Top of SUPPLIED DATA

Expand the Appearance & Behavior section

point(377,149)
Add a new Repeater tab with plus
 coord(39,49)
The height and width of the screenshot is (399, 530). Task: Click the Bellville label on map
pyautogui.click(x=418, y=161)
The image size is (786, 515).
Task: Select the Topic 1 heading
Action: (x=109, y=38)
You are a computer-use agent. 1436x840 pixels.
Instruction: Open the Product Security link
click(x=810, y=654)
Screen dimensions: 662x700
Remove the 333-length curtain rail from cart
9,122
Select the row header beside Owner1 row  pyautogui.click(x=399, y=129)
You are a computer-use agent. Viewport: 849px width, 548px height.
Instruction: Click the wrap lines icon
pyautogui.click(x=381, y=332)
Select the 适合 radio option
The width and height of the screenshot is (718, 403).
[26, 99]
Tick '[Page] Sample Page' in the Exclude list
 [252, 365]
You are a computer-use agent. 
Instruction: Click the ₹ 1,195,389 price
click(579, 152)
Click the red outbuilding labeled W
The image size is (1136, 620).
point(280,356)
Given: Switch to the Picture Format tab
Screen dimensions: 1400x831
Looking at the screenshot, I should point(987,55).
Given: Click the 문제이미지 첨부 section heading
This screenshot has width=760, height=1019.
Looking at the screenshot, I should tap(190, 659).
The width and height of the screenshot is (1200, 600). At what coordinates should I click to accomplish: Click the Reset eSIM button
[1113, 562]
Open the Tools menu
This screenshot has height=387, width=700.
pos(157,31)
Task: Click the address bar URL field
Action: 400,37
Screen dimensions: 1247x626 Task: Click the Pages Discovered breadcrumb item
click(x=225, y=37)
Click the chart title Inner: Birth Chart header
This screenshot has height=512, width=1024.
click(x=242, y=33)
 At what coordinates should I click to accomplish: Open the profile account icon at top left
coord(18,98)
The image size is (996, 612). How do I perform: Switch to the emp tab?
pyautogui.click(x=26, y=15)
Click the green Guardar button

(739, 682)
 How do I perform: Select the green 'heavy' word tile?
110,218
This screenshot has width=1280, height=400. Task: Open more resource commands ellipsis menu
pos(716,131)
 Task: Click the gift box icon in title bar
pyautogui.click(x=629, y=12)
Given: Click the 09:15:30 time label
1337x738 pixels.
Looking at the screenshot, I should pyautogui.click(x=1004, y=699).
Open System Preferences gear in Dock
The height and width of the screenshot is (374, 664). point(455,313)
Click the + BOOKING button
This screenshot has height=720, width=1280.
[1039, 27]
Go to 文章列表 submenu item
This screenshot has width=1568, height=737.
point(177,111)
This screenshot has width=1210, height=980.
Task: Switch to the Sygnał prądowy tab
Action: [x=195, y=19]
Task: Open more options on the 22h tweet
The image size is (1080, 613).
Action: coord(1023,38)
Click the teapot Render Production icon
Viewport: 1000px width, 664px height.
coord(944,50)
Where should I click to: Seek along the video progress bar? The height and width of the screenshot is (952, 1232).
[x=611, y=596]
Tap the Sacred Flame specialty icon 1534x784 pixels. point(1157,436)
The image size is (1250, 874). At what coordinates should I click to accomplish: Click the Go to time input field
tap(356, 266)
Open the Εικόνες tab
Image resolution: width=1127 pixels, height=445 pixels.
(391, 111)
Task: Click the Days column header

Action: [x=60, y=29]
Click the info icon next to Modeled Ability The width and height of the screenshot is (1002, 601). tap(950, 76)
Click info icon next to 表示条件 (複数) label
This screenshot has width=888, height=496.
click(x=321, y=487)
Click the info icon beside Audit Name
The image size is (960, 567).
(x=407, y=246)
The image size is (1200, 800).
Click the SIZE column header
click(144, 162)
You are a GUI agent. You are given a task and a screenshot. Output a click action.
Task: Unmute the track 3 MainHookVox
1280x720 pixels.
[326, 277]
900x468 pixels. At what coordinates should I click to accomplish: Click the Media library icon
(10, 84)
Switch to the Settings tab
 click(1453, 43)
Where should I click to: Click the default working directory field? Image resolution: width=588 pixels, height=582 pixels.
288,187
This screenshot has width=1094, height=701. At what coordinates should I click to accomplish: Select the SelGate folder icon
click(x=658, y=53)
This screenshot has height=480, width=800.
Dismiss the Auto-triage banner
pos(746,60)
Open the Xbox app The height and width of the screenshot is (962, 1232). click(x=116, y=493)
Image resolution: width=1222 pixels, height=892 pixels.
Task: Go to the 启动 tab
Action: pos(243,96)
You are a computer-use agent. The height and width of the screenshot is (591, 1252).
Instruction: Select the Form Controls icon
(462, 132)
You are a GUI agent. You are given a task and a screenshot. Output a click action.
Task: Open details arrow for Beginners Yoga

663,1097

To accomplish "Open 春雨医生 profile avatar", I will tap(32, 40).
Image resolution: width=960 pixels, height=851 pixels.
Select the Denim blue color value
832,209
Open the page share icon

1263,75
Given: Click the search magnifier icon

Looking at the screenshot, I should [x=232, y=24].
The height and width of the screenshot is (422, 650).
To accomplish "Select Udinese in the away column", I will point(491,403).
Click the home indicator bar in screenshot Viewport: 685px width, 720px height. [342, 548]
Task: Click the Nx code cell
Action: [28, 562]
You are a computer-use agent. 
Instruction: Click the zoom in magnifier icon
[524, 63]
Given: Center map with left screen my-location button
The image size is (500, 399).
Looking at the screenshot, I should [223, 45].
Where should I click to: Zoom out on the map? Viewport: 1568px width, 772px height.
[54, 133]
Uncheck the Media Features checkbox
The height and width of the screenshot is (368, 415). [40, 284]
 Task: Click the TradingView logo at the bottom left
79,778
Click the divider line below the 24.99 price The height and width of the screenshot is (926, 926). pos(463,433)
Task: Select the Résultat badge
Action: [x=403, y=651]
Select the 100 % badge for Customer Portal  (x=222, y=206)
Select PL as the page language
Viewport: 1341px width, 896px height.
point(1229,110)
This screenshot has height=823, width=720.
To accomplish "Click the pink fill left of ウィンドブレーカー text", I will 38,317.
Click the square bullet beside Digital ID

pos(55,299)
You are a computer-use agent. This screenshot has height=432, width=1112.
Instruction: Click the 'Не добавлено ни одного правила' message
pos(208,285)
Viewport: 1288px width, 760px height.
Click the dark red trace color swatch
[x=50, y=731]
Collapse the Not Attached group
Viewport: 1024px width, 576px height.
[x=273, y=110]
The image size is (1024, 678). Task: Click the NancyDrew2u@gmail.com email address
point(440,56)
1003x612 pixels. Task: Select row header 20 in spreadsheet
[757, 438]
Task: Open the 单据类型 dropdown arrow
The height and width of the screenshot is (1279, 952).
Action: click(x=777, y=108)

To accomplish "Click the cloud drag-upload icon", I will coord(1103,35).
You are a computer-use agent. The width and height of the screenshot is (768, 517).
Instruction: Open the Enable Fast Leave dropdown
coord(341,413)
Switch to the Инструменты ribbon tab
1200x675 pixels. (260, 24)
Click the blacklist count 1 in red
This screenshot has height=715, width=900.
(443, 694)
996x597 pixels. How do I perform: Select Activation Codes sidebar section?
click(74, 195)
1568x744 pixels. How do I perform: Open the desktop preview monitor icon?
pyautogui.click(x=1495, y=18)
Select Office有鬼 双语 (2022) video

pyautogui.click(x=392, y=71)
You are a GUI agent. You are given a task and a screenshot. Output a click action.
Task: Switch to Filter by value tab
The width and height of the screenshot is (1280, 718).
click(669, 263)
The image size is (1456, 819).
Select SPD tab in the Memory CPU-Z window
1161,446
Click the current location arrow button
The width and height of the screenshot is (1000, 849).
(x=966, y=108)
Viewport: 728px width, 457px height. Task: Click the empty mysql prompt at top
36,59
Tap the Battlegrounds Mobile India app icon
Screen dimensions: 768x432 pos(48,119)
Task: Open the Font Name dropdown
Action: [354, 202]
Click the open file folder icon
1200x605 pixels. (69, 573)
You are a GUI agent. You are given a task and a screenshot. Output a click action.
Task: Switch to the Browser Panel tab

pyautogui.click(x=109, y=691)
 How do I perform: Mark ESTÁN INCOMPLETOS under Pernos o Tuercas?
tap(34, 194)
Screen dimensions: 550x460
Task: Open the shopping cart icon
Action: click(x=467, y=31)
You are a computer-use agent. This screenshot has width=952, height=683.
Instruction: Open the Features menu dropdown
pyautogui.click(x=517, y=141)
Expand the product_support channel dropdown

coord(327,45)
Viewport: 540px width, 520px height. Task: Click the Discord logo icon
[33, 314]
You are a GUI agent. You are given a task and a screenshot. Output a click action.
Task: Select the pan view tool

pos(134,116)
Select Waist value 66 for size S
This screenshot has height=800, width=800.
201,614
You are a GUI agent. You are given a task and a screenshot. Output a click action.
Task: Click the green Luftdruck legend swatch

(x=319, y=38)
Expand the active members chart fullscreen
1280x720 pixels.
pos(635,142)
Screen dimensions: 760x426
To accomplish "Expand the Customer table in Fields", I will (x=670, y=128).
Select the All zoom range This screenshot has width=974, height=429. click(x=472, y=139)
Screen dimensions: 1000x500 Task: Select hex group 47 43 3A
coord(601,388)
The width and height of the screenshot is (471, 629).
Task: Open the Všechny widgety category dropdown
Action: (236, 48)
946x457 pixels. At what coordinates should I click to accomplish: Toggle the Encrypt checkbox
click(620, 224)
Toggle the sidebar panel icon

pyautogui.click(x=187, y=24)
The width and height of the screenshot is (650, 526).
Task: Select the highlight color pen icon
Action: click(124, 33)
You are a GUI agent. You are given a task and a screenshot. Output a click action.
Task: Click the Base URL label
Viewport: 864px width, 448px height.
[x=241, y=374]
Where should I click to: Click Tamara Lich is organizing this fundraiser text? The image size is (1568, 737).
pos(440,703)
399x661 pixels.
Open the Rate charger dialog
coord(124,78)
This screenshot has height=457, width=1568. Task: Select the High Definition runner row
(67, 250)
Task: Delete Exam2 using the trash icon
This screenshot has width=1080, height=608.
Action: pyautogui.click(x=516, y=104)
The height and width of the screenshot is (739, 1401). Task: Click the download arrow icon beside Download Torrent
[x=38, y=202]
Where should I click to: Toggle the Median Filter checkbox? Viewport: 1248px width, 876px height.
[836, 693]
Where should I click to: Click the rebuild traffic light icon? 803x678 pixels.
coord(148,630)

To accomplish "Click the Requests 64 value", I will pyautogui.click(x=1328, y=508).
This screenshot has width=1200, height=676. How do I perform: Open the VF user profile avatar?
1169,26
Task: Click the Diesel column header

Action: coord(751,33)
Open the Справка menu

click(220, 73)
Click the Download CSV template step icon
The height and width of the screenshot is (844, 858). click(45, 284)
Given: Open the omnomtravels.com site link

Bottom of SUPPLIED DATA

» **PROBLEM REQUIREMENTS**: State how many lines of the records contain the word "Customer". Give that number alone.

» **EXERCISE ANSWER**: 2